Its something that the Three Media advocates -- let's say I'm talking of a triumvirate or a near triumvirate of a gang that made a show of themselves at the free media sessions last week - should digest.

They would realise that lack of tolerance for the views of others is a form of T. T is for tolerance, and anything that goes against that T, is another form of T.

It's this journalistic T (terrorism) on the part of those who profess to love press freedom that came in for a quick unravelling last week. They were proved to be intellectually cretin-ised, because they characterised those of us who were against terrorism as being unfashionable and beyond the pale.

They hit terra firma when a plain dealer of the truth, May Chidiac claimed her courageous journalism was against terrorism. She called a spade a spade, as Sivaram did.

That's why Sivaram moved very closely with those who called a spade a spade, even those who held diametrically opposed views to his, such as myself.

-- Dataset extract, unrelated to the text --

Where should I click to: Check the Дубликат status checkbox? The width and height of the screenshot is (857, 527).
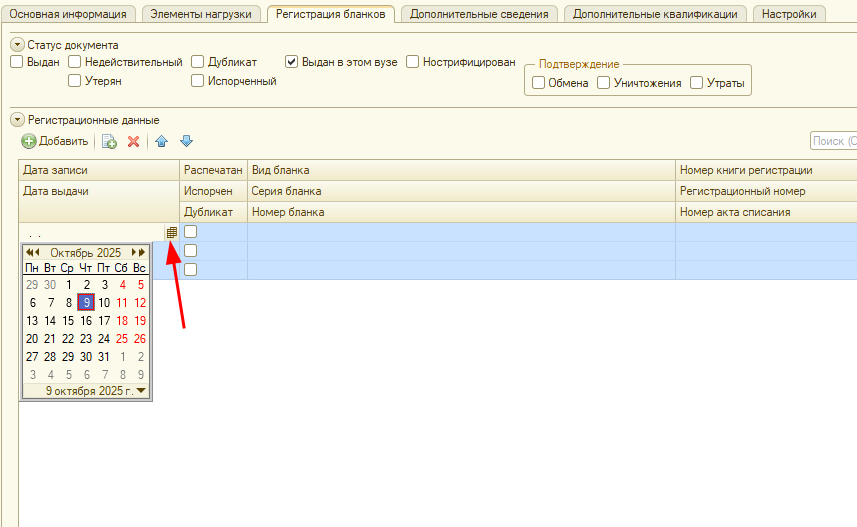198,62
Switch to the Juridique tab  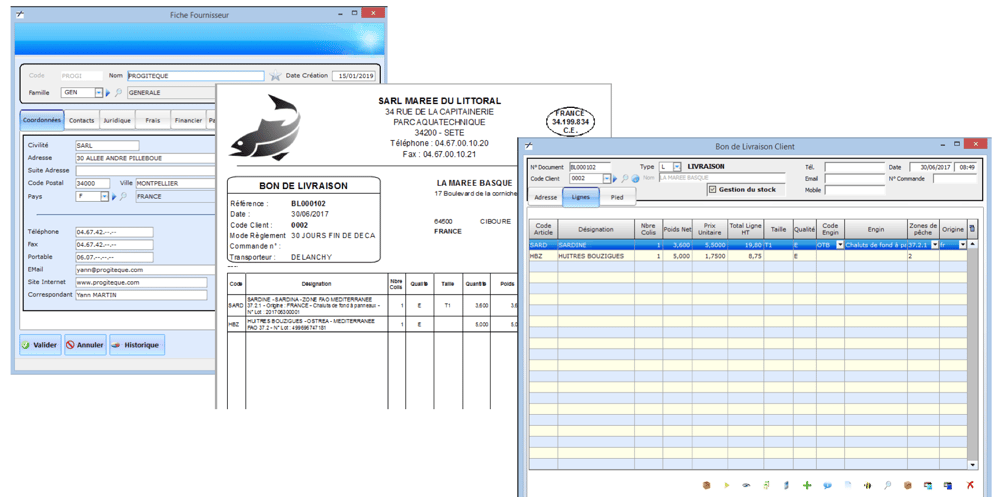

He didn't have time of day for those who professed to empathize with him, such as last week' s Colombo hypocrites, who grabbed microphones, undertook walkabouts and ended up in the bar rooms contemplating press freedom via their drams of amber liquid. Sivaram was a plain dealer, and to strike the personal note where its due - I say May Chidiac is a plain dealer, and so is this writer, to be sure.

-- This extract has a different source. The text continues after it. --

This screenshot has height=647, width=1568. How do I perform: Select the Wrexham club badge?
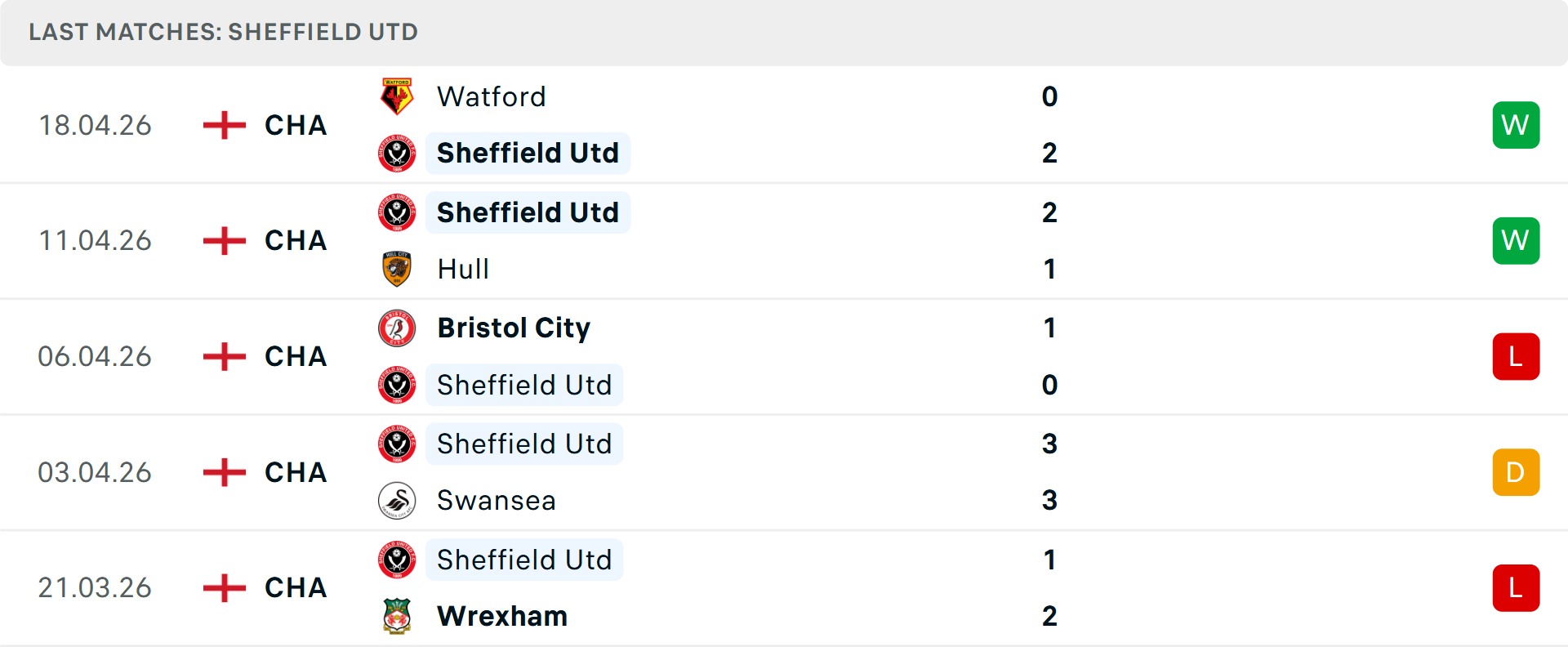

Give us not the frills of press freedom, but give us the pith of it, which is that we are able to stand up for not just what's popular, but what's unpopular to boot.

What's unpopular among the Colombo breed of press freedom's sanctimonious-savants, is a man who says that he doesn't like any kind of support for subversion, whether its from civil society, or from within and without, even if its in the guise of protecting Ts (that's the Tamils) with the other Ts (the terrorists.) So, therefore, its not an accident that Sivaram's death anniversary came to be commemorated just before press freedom day was marked with a conference at which the proper contours of press freedom emerged, and the ostensible defenders of press freedom were ousted as a bunch of kooks who can't do, because primarily they are men of cant. It was happy coincidence.

May Chidiac was the icing on the cake.

The sweeter icing on the cake was to watch bemusedly folks not having the basic values to observe press freedom day decently with a champion such as May Chidiac, who was renouncing the same kinds of terrorism that caused the deaths, by direct route or circuitous routes, of the likes of Sivaram, and those who lost their lives at the Uthayan in Jaffna last week.